第1回 夜・文章講座のご案内。
2014-10-29


夜・文章講座
書くために読むV―ドストエフスキーを生かす(V)
講師 葉山郁生(作家)

第1回 11月17日(月)午後6時30分〜

○少年・少女の不幸のテーマ
「ドストエフスキーを生かす」三期目の始めに、好短編の一篇をとりあげます。

教材=ドストエフスキー『作家の日記』中の「キリストのヨルカに召されし少年」「現代的欺瞞の一つ」他

  *  *  *  *

課題=「召されし少年」は『白痴』から『カラマーゾフの兄弟』に向かう短編です。この作品を読んで、同じような不幸にある少年・少女像を描いて下さい。

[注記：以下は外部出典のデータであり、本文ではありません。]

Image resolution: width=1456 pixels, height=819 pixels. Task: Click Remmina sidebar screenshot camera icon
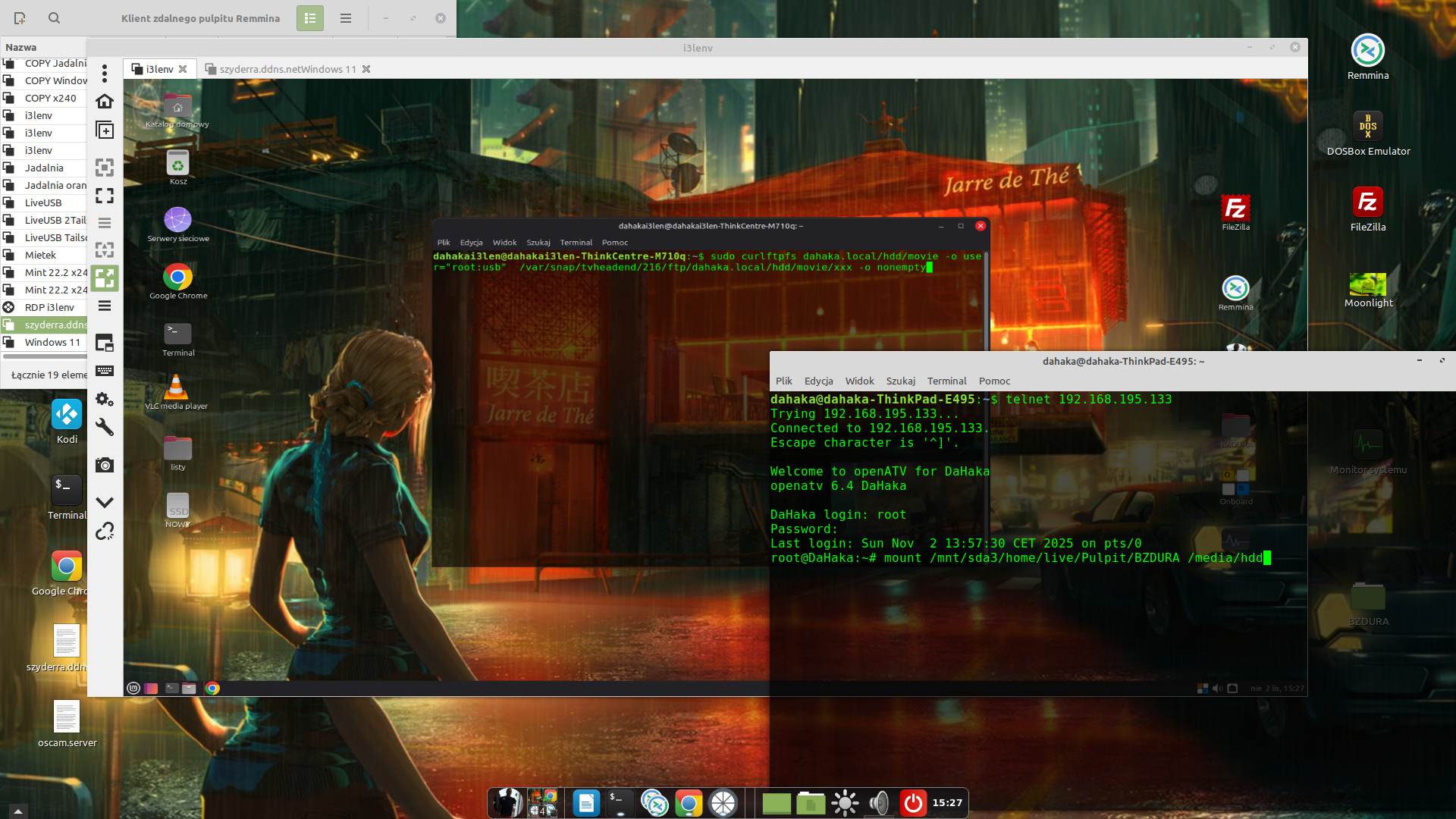coord(105,465)
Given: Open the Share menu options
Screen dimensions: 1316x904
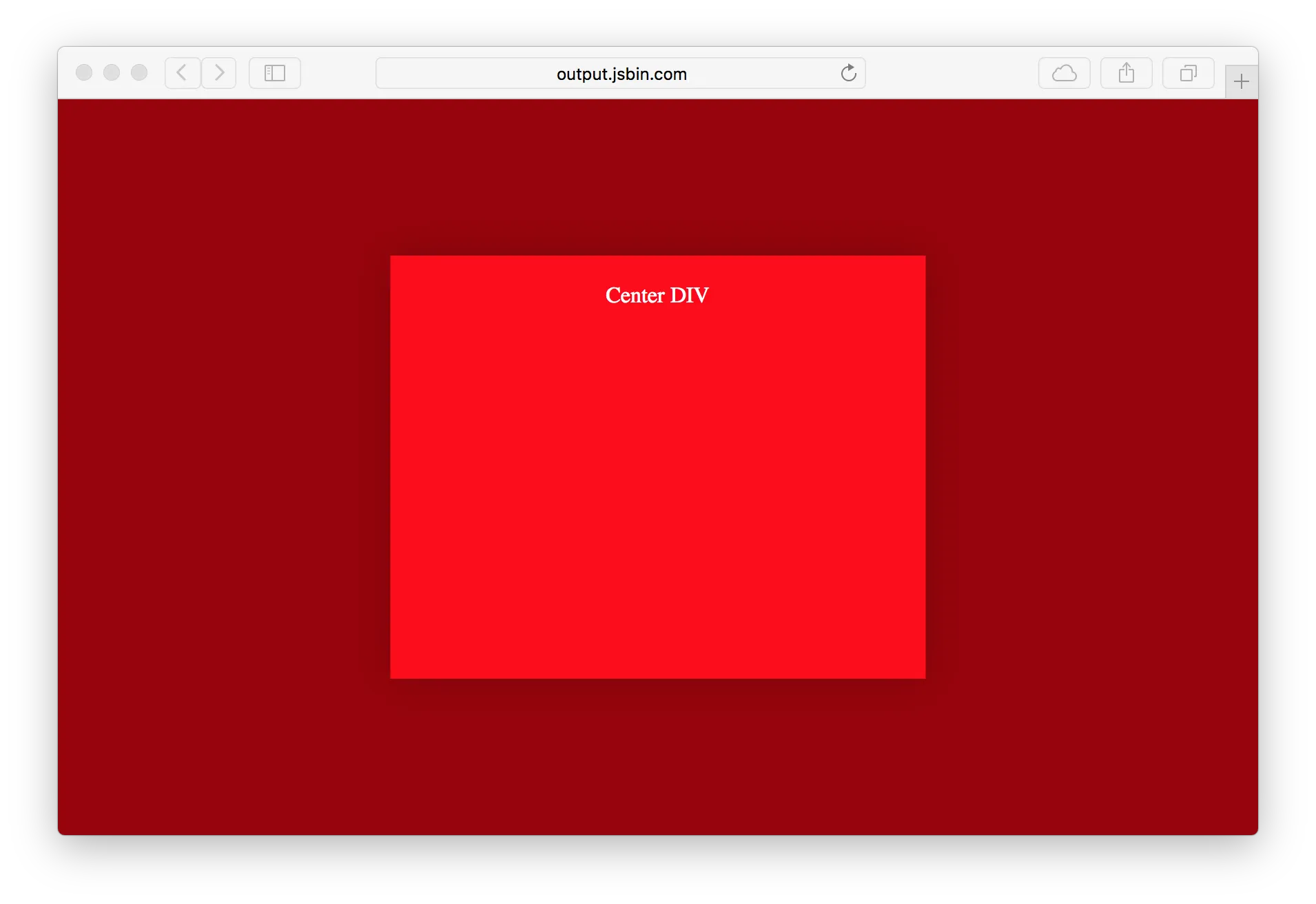Looking at the screenshot, I should click(1126, 72).
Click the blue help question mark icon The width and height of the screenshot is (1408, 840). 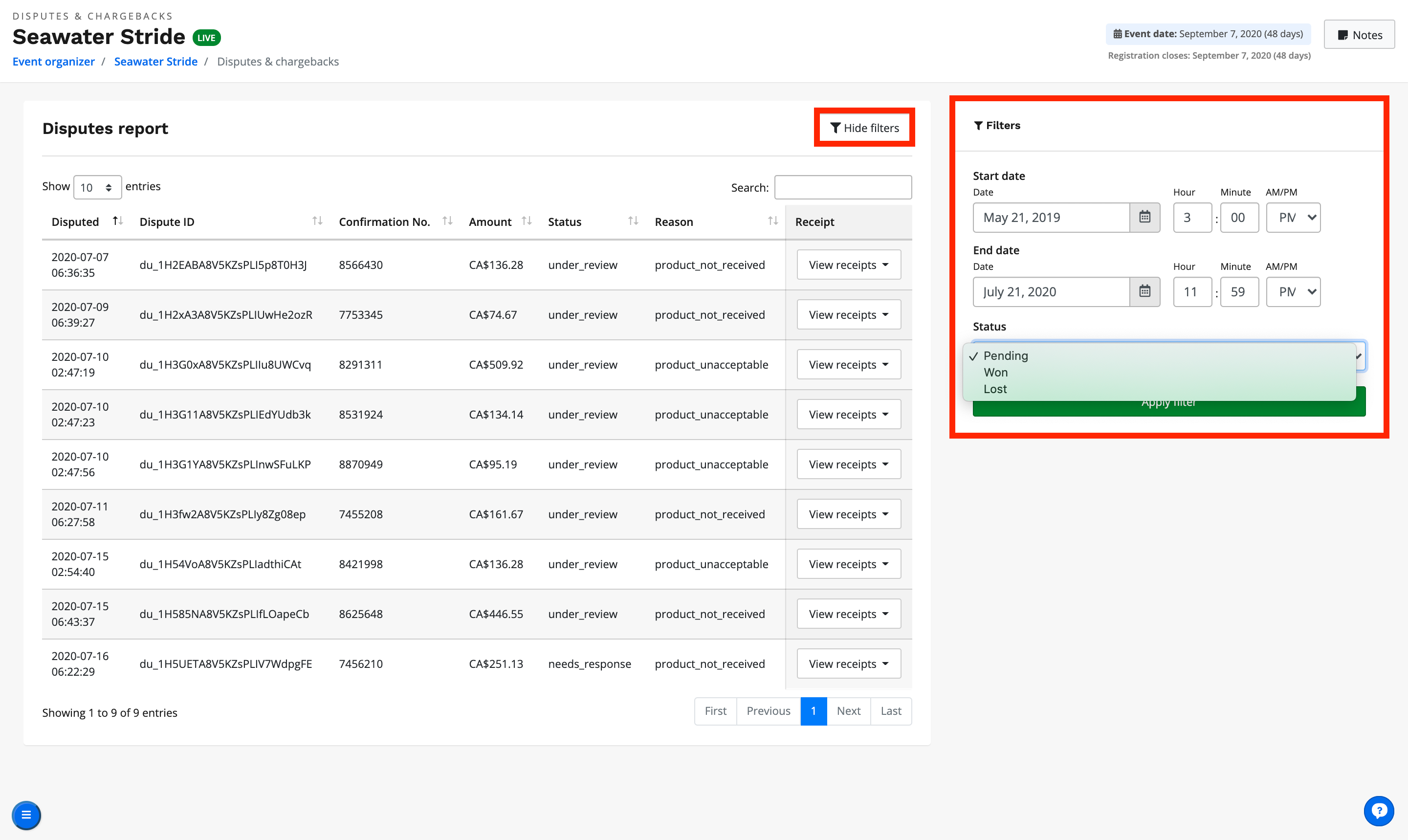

以下が、ドストエフスキー『作家の日記』の引用文です。これをもとに、1回目の課題作品を書いて下さい。

 1 「お手々」の子供

 子供というものは不思議な人種だ。夢に現われたり、目さきにちらついたりする。ヨルカの前からヨルカの当日にかけて、わたしはいつも同じ町のとある四つ角で、どうしても七つより上とは思われない一人の子供に出会った。恐ろしい凍(い)ての日にも、彼はほとんど夏支度であったが、それでも、頸だけにはなにかのぼろきれを巻きつけていた、――つまり、この子を送り出す時に、なにかの世話をしてやるものがやはりあると見える。彼は「お手々」を出して歩いている。これは一つの術語で、袖乞いをすることをいうのである。この術語は、こういう子供たちが自身で考え出したのだ。こんな子供たちはうようよするほどいて、人の歩いている鼻さきをちょこちょこし、なにか教えられた文句をわめきたてる。しかし、この子供はわめきたてることをせず、なんだか無邪気な不慣れらしいもののいい方をして、頼るような目つきでわたしの顔を見あげていた、――つまりこの商売を始めたばかりなのである。わたしの問いに対して、姉があるけれど、病気のために仕事ができないで、家にじっとしているということを告げた。あるいは、事実かもしれない。けれど、後に知り得たところによると、こうした餓鬼たちはうようよするほどいるのだそうである。彼らはどんな酷寒な日にでも、「お手々」を出して歩くべく追い出される。そして、からっきし収穫がないときには、容赦のない折檻が家で彼らを待ち受けているに相違ない。幾コペイカの端銭を集めると、少年は氷のように固くなった真っ赤な手を出して、怪しげなごろつきどもの一隊が酒に酔いしれているどこかの地下室へ帰って行く。それは「日曜日をあてこんで、土曜日に工場をずらかったまま、水曜日の晩でなければ決してふたたび仕事に戻らない」といった連中なのである。そこでは、こういう地下室では、飢えと折檻に衰えはてたこの連中の女房たちが、いっしょになって酔いくらっているかと思えば、すぐそのそばでは乳呑児が飢えに泣いている。ウォートカ、汚臭、淫蕩、――が、なにより悪いのはウォートカである。子供はたったいま集めて来た金を握って、酒屋へ使いにやられる。そして、また新たに酒を提げて帰って来るのだ。時には座興に乗じて、その口の中へ強烈な酒を注ぎこみ、子供がほとんど正気を失ってしまって、引きちぎったような息づかいをしながら倒れるのを見て、高声をあげて笑うこともある。